● **SOURCE MATERIAL**
════════════════════

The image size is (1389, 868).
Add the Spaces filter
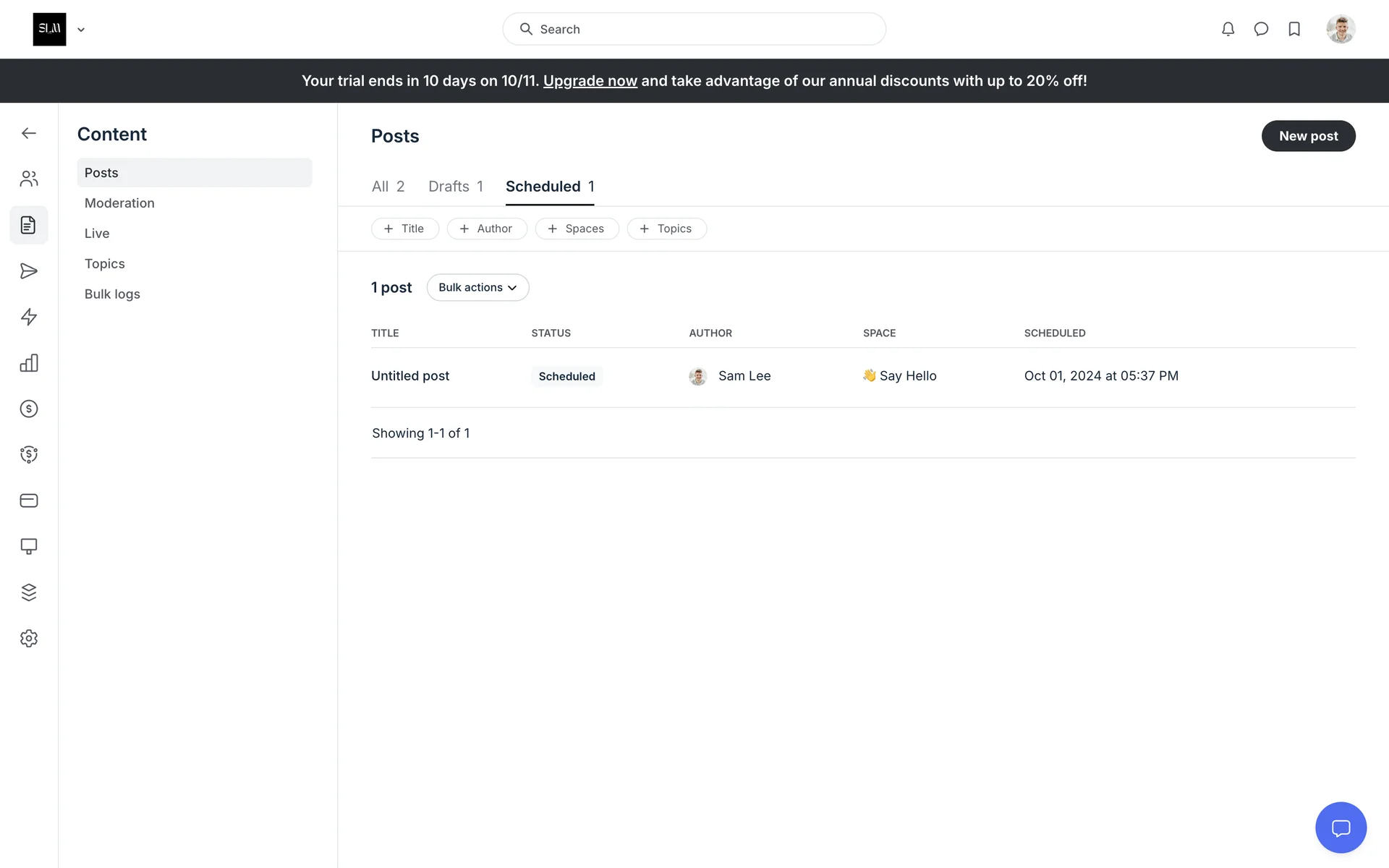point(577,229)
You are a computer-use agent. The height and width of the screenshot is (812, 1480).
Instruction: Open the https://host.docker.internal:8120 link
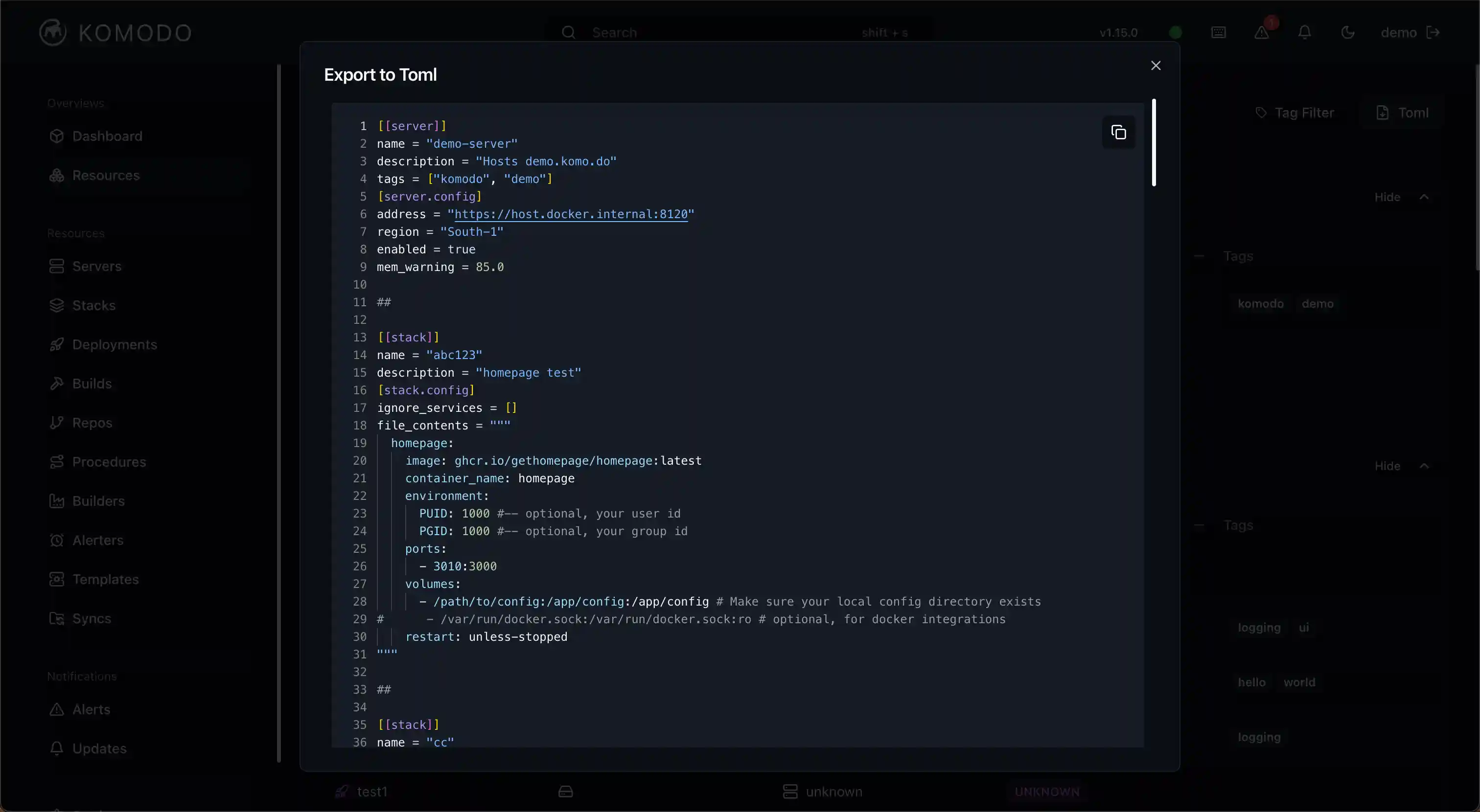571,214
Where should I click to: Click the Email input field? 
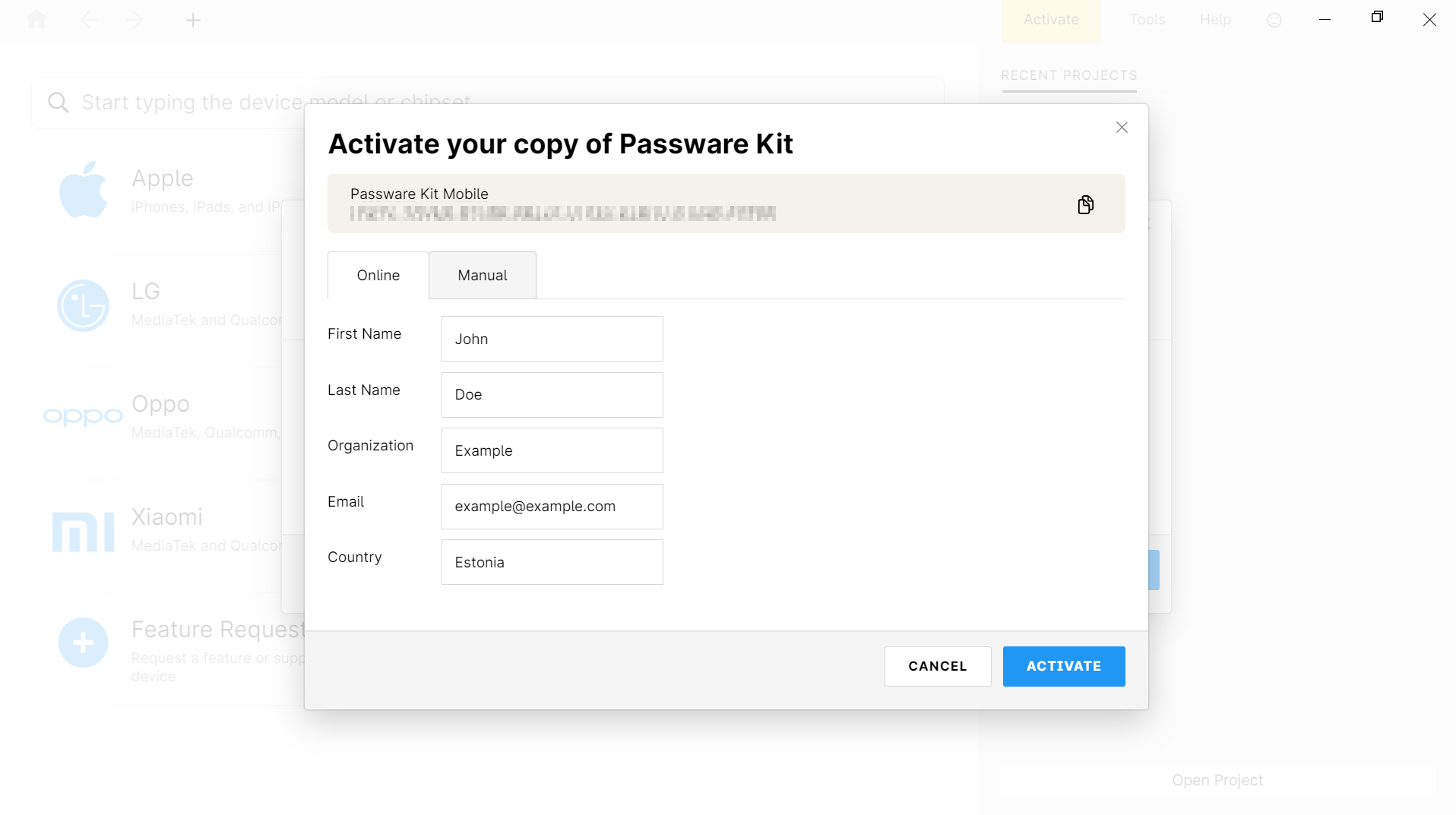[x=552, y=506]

════════════════════

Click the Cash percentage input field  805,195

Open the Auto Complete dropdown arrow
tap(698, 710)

════════════════════

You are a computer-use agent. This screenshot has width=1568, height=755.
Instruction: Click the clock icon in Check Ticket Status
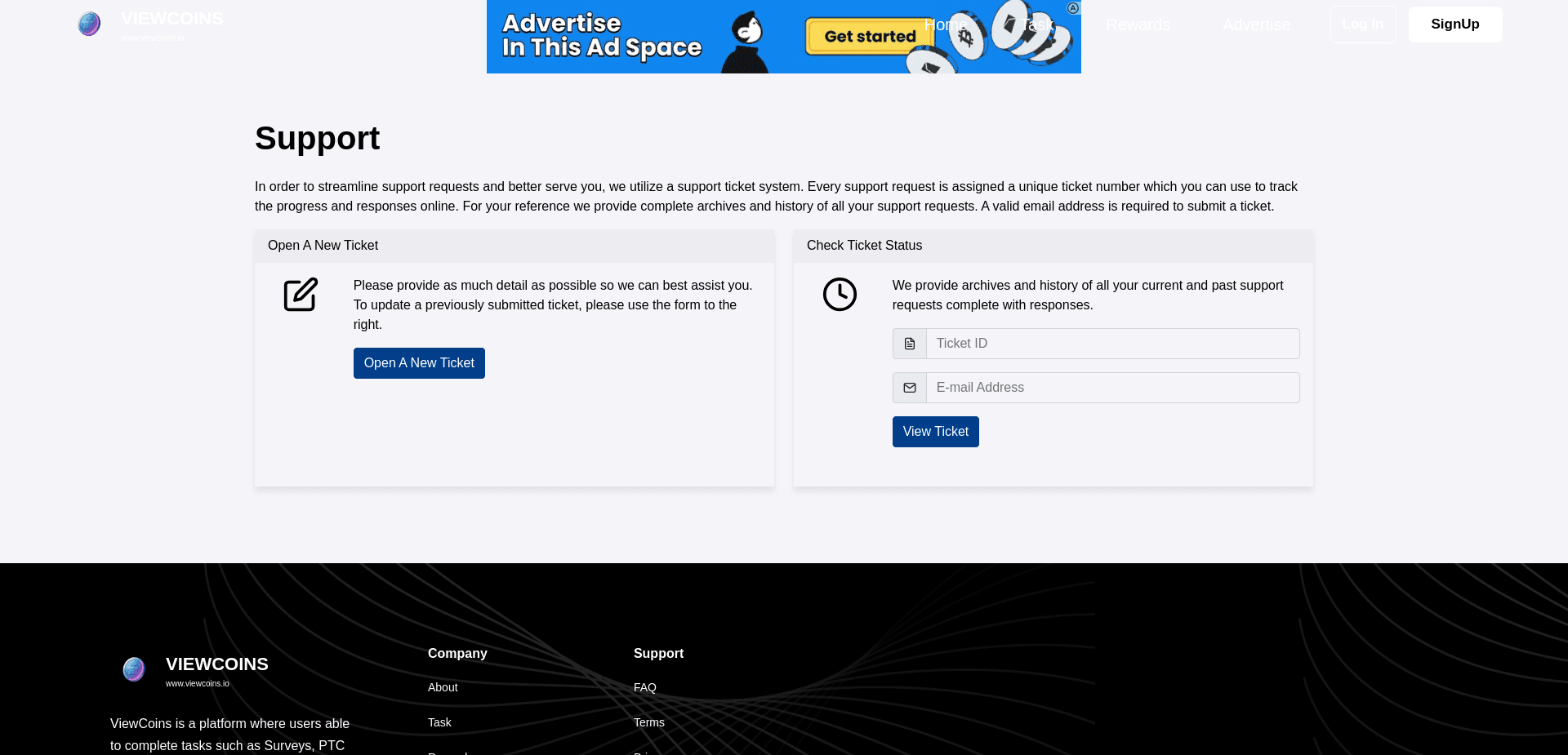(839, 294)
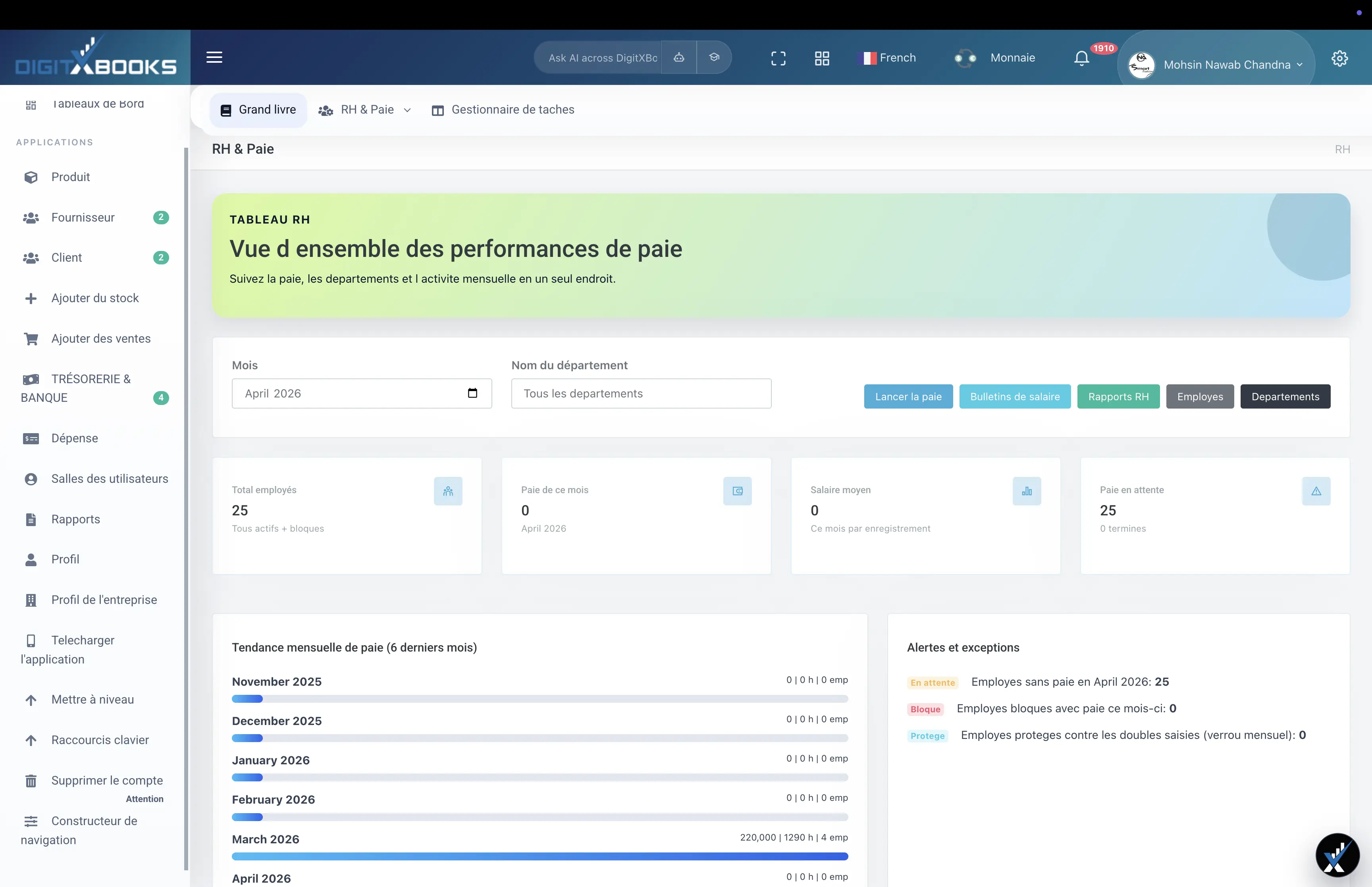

════════════════════

● **TASK**
All the lines that hold the word "screenshot" must appear in the answer, copied from the records.

● **RESPONSE TO THE EXERCISE**
You are a computer-use agent. The height and width of the screenshot is (812, 1480).
You are a computer-use agent. This screenshot has width=1568, height=755.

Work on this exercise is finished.